→ **Podany tekst**:
Wolfdog.org forum

Wolfdog.org forum (http://www.wolfdog.org/forum/index.php)
-   Wzorzec & bonitacje (http://www.wolfdog.org/forum/forumdisplay.php?f=54)
-   -   Idealna bonitacja (http://www.wolfdog.org/forum/showthread.php?t=13807)

wolfin 23-03-2010 10:38

Quote:

Originally Posted by Rona (Bericht 289191)
Kasiu, właśnie o tym pisałam. Co innego kiedy do bonitacji przystępuje pies szkolony do obrony, stabilny, dojrzały, przewidywalny i właściciel czuje, że pies rozumie "umowność" zabawy przy paliku... a co innego, kiedy ktoś autorytarnie pisze na forum: "nic wilczakowi nie będzie", "róbmy bonitacje z marszu" nie uwzględniając specyfiki psa, jego doświadczeń i konkretnych sytuacji w których pies funkcjonuje na co dzień... że o priorytetach właściciela nawet nie wspomnę. :rock_3


Przy paliku - nie, ale czy jesteś w stanie zagwarantować, że każdy wilczak po paliku też nie? :rock_3:p

prosze ci zrozum :) test z szkolionym psem to juz nie nazywa sie testem na naturalne instinkty psa, a na psa szkolonego. Tak maja Owczarki, czy dobermany - maja test na psa szkolonego a nie naturalny instinkt.

→ **Lista wpisów**:

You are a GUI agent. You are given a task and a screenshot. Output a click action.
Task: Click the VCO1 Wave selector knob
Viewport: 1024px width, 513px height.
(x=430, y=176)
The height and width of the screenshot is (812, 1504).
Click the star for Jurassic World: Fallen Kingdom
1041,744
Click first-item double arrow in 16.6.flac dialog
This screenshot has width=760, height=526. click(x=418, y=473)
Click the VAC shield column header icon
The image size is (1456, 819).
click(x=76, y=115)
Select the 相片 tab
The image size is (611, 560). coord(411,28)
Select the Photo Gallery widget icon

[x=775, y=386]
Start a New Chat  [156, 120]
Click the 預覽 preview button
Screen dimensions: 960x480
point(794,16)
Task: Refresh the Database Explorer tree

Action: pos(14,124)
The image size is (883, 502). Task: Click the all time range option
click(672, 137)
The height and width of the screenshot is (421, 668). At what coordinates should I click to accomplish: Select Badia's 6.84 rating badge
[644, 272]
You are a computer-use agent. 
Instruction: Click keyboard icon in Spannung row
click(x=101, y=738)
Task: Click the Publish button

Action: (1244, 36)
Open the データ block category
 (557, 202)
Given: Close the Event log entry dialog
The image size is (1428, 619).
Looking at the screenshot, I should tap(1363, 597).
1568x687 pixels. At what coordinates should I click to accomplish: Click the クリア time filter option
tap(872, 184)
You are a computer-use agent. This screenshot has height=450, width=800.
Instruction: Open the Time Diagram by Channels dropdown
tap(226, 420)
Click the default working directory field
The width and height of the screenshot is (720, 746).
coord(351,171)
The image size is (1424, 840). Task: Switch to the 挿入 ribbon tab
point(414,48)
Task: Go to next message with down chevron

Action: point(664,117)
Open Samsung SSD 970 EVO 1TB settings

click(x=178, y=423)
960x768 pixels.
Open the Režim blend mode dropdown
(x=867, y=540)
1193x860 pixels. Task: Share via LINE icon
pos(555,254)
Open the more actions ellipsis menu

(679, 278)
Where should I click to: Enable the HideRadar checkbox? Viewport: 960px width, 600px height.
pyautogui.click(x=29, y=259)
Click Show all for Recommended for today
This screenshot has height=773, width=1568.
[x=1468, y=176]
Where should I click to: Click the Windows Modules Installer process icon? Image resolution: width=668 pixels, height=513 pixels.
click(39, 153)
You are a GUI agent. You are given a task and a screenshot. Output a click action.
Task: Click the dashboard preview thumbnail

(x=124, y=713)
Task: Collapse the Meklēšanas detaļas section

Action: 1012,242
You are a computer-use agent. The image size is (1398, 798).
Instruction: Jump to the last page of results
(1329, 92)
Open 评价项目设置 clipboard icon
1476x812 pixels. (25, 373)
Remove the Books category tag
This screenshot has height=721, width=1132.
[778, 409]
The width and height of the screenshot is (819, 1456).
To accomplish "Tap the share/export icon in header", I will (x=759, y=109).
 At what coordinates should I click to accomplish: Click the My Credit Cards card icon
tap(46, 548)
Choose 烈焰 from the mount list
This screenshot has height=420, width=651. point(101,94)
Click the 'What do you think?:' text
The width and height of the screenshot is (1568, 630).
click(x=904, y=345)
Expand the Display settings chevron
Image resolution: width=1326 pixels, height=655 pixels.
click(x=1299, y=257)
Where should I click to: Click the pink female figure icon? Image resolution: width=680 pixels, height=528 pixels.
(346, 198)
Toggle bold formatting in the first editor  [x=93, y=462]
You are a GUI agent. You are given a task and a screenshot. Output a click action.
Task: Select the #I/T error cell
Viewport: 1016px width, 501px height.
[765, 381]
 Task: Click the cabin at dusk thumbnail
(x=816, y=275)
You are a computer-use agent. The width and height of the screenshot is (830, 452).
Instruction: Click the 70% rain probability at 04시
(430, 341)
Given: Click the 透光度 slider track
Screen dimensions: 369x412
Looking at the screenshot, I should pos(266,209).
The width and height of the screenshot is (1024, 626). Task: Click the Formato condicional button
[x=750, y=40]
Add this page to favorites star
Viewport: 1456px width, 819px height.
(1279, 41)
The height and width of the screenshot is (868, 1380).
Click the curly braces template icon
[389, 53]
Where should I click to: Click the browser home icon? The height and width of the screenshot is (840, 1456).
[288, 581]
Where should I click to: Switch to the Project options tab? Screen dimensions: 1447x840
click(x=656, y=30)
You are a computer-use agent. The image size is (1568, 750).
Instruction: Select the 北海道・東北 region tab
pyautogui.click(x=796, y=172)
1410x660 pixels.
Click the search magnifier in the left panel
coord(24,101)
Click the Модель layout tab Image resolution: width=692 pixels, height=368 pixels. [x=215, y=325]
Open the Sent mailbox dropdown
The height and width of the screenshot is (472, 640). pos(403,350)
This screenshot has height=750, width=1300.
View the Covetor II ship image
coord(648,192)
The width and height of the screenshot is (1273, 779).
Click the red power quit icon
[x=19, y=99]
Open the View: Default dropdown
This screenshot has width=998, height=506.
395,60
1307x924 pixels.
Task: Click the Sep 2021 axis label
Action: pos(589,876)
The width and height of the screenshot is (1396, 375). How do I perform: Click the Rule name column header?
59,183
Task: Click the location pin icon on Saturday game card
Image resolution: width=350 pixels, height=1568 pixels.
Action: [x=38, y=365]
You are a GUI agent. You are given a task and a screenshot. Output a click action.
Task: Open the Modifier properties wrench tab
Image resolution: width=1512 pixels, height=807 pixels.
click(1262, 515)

→ **Zadania do wykonania**:
A) Przepisz słowo w słowo fragment dyskusji o bonitacji, który zaczyna się od słów zawierających "-   -   Idealna", a kończy na "Rona (Bericht 289191)".
B) Podejmij dyskusję o bonitacji od miejsca, w którym się kończy, i dopisz jej dalszy ciąg.
Wpisy nie mają w tym ćwiczeniu żadnego znaczenia.

→ **Odpowiedzi do ćwiczenia**:
A)
-   -   Idealna bonitacja (http://www.wolfdog.org/forum/showthread.php?t=13807)

wolfin 23-03-2010 10:38

Quote:

Originally Posted by Rona (Bericht 289191)

B)
No ale ja Ciebie nie przebije - slowa jak w sciane :)

szasztin 23-03-2010 10:44

Quote:

Originally Posted by Rona (Bericht 289191)
Kasiu, właśnie o tym pisałam. Co innego kiedy do bonitacji przystępuje pies szkolony do obrony, stabilny, dojrzały, przewidywalny i właściciel czuje, że pies rozumie "umowność" zabawy przy paliku... a co innego, kiedy ktoś autorytarnie pisze na forum: "nic wilczakowi nie będzie", "róbmy bonitacje z marszu" nie uwzględniając specyfiki psa, jego doświadczeń i konkretnych sytuacji w których pies funkcjonuje na co dzień... że o priorytetach właściciela nawet nie wspomnę. :rock_3

Robienie bonitacji z 'marszu" i u bardzo młodego psa - to nie jest najlepszy pomysł. Tu Rona zgadzam sie z Toba w 100%.
Widziłam bonitację suki około 5 - 6 letniej która nie była do niej przygotowywana. Koleś chciał tylko zrobic przegląd młodych. Sedzia nie zgodził sie na przegląd młodych i z "marszu" podeszła do bonitacji.
Jej reakcje przy paliku były super!!! Nawiązała kontakt z pozorantem - przy teście z kijkiem - zdziwiła sie ale nie uciekła a potem szczeknęła i ruszyła w kierunku pozoranta. Po wszystkim ponownie przywitała sie z pozorantem.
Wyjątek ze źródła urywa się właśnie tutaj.